After Bond and Swann blew up Blofeld’s lair (giving Blofeld the facial scar made iconic by Pleasence), the pair had a showdown in the old MI6 headquarters where Blofeld set up a creepy maze trap with…printouts? Of Le Chiffre et al? After a Thames chase, Bond shot down Blofeld’s helicopter, which crashed on Westminster Bridge, and the SPECTRE boss was captured by MI6.

M

M (Ralph Fiennes), Moneypenny (Naomie Harris) and Tanner (Rory Kinnear) in 'No Time to Die.'
M (Ralph Fiennes), Moneypenny (Naomie Harris) and Tanner (Rory Kinnear) in ‘No Time to Die.’

Having taken on the role of M in the Brosnan era, delivering such memorable burns as calling 007 a “sexist, misogynist dinosaur,” Judi Dench’s version of the head of MI6 was, frankly, everything. She was tragically killed in the final showdown with Raoul Silva in Skyfall.

Ralph Fiennes entered the Bond films in Skyfall as Gareth Mallory, the new chairman of the Intelligence and Security Committee reporting to the prime minister. He basically fired M after the failed opening mission in Skyfall (she fired back with a superb “To hell with dignity. I’ll leave when the job’s done,” to Mallory’s face). Mallory made this moment up to M by taking a bullet from Silva for her in the hearing room.

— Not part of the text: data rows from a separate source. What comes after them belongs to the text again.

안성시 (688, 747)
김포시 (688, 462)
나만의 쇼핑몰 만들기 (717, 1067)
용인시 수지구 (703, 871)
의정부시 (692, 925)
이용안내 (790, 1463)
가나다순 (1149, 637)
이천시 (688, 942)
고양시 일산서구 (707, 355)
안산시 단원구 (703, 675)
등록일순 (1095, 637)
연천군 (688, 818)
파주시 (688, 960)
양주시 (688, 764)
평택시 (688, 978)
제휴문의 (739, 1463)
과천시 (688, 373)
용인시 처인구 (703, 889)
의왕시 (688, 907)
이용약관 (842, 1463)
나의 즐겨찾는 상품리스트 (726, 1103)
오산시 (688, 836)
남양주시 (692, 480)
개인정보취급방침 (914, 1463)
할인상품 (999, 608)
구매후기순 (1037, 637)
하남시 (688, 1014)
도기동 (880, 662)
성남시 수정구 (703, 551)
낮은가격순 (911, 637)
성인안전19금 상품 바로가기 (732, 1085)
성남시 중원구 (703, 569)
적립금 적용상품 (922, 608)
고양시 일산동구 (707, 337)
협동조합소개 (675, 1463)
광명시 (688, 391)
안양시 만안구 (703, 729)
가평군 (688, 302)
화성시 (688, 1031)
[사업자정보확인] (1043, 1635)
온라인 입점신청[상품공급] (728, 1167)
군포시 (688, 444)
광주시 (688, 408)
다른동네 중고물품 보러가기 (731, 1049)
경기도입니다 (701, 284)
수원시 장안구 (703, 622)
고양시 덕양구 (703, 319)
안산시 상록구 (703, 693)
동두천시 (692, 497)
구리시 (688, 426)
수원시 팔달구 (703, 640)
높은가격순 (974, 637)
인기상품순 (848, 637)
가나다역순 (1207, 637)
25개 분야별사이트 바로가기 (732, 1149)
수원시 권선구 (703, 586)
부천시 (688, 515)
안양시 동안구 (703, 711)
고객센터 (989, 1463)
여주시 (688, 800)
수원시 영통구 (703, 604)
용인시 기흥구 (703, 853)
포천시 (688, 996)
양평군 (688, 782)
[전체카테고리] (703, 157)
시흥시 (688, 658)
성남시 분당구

After M’s death, Mallory was promoted to head of MI6. Fiennes brings a similar uptight bureaucratic energy to the role as Bernard Lee, who played M for most of the Bond films in the ’60s and ’70s. However, Mallory hasn’t just lived his career in an office — he was lieutenant colonel in Northern Ireland, Hereford Regiment, and spent three months in the custody of the IRA.

In Spectre, M put up with a bunch of crap then got replaced by the corrupt director-general of the Joint Security Service Max Denbigh (Andrew Scott), also known as C. He dissolved the 00 program and planned to install the Nine Eyes global intelligence committee that would have shared a whole lot of data from nine of the world’s intelligence agencies (MI6 included) with each other, but really, with SPECTRE — C turned out to be working for them, and M confronted him before he fell to his death.

Bill Tanner

Bill Tanner is back as MI6’s Chief of Staff, played by Rory Kinnear. He’s the guy that keeps the whole British espionage machine going, reporting directly to M, briefing agents, running field ops, and generally keeping track of Bond and his activities. Tanner appears in several Bond films before Craig’s time, starting with The Man with the Golden Gun in 1974, but it wasn’t until Quantum of Solace that we’d see Kinnear in the role. He got the new MI6 set up after the terrorist attack on headquarters in Skyfall, and shielded M from Silva’s attacks in the hearing room. In Spectre, he’s still running the new HQ, and helps Bond bring down Blofeld with M, Moneypenny, and Q.

Alright, you’re on your own now. No Time to Die is showing in cinemas from Sept. 30 in the UK and Oct. 8 everywhere else.